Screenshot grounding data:
-.-.-

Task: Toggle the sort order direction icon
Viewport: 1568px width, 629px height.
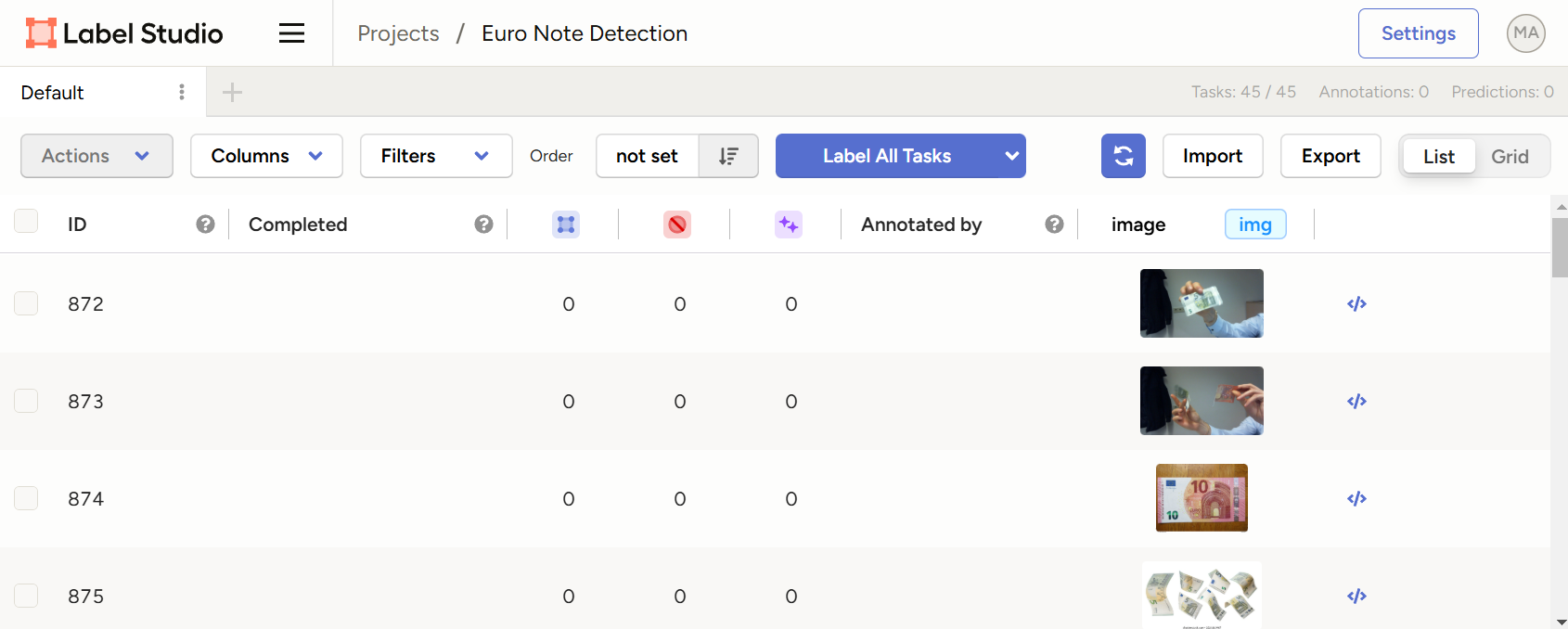Action: coord(728,156)
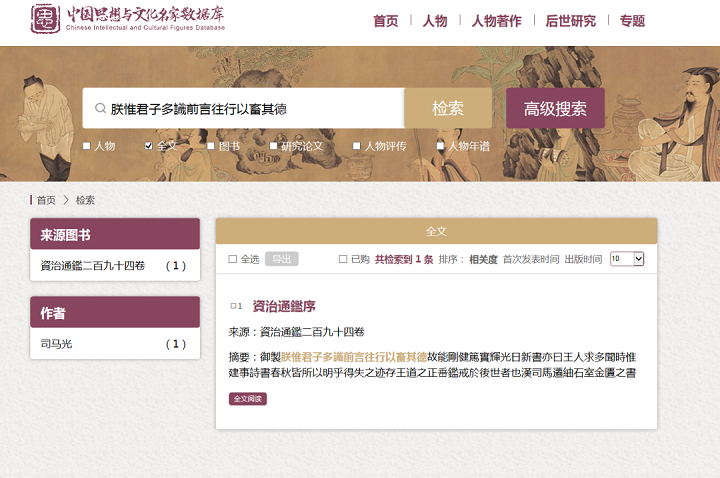Click the 全文阅读 button
This screenshot has height=478, width=720.
pyautogui.click(x=247, y=398)
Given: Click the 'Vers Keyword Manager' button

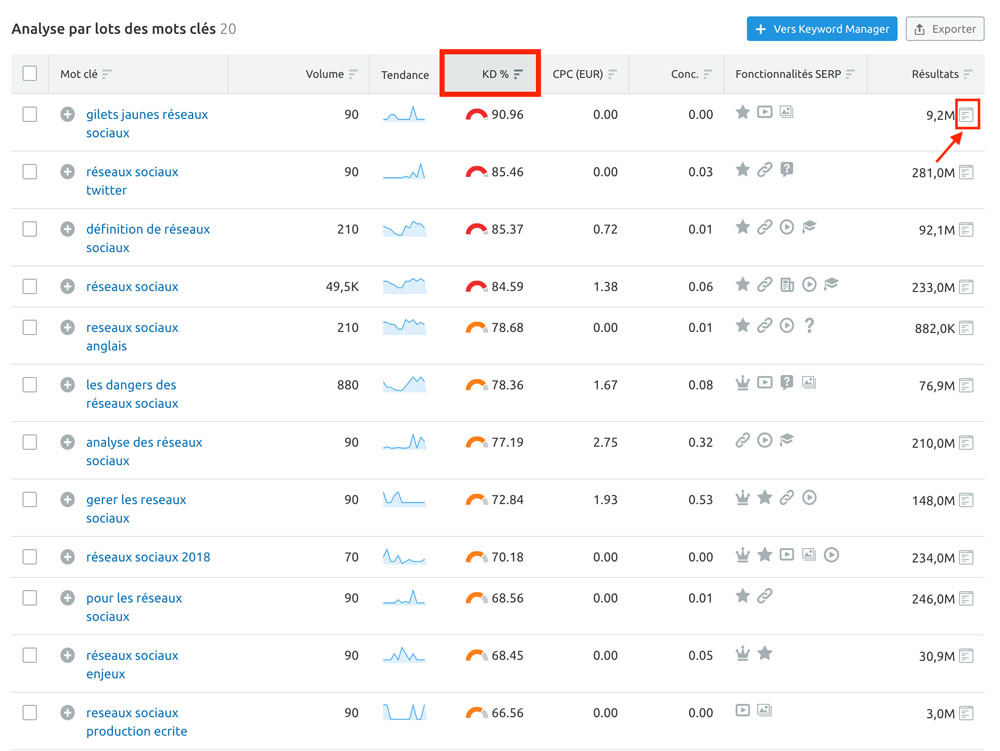Looking at the screenshot, I should [822, 29].
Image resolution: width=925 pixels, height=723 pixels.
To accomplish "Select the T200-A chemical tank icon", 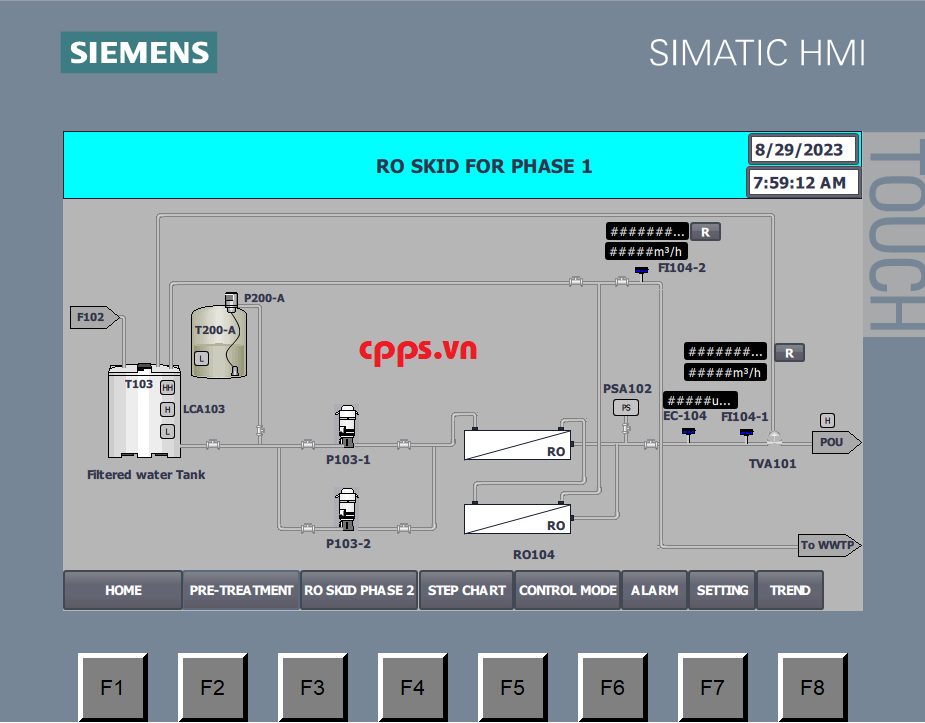I will 220,342.
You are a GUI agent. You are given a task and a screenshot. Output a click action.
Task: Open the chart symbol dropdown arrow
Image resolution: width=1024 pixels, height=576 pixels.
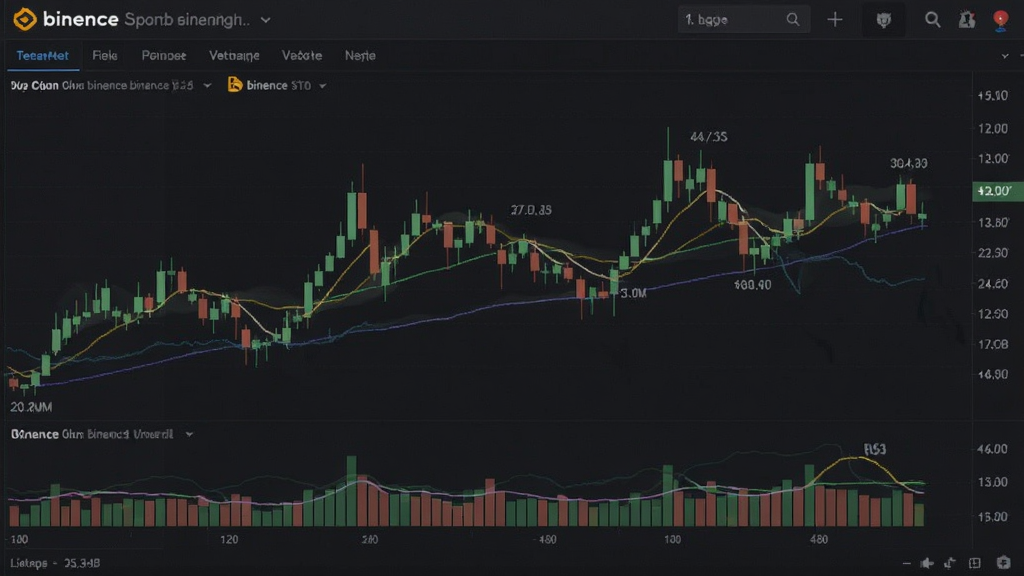[x=207, y=86]
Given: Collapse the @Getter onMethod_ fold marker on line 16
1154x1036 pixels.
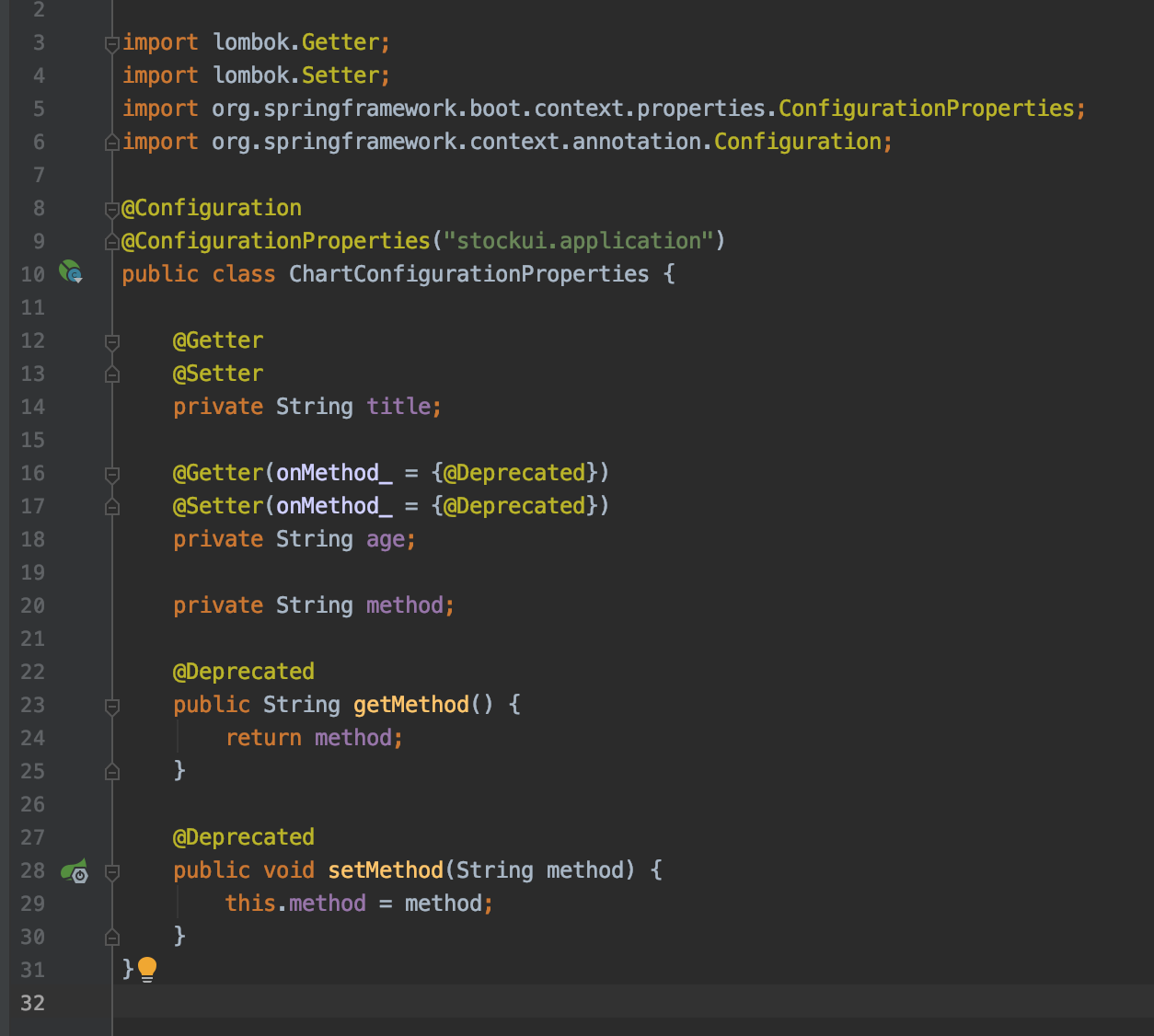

-.-.-

• Your task: All lines between the one that contains "Image resolution: width=1024" and the end of the records above, both included, are to be returned exactly as they stand, except for pictures, which are omitted.

• Exercise output:
Image resolution: width=1024 pixels, height=576 pixels.
[x=207, y=86]
Given: Collapse the @Getter onMethod_ fold marker on line 16
1154x1036 pixels.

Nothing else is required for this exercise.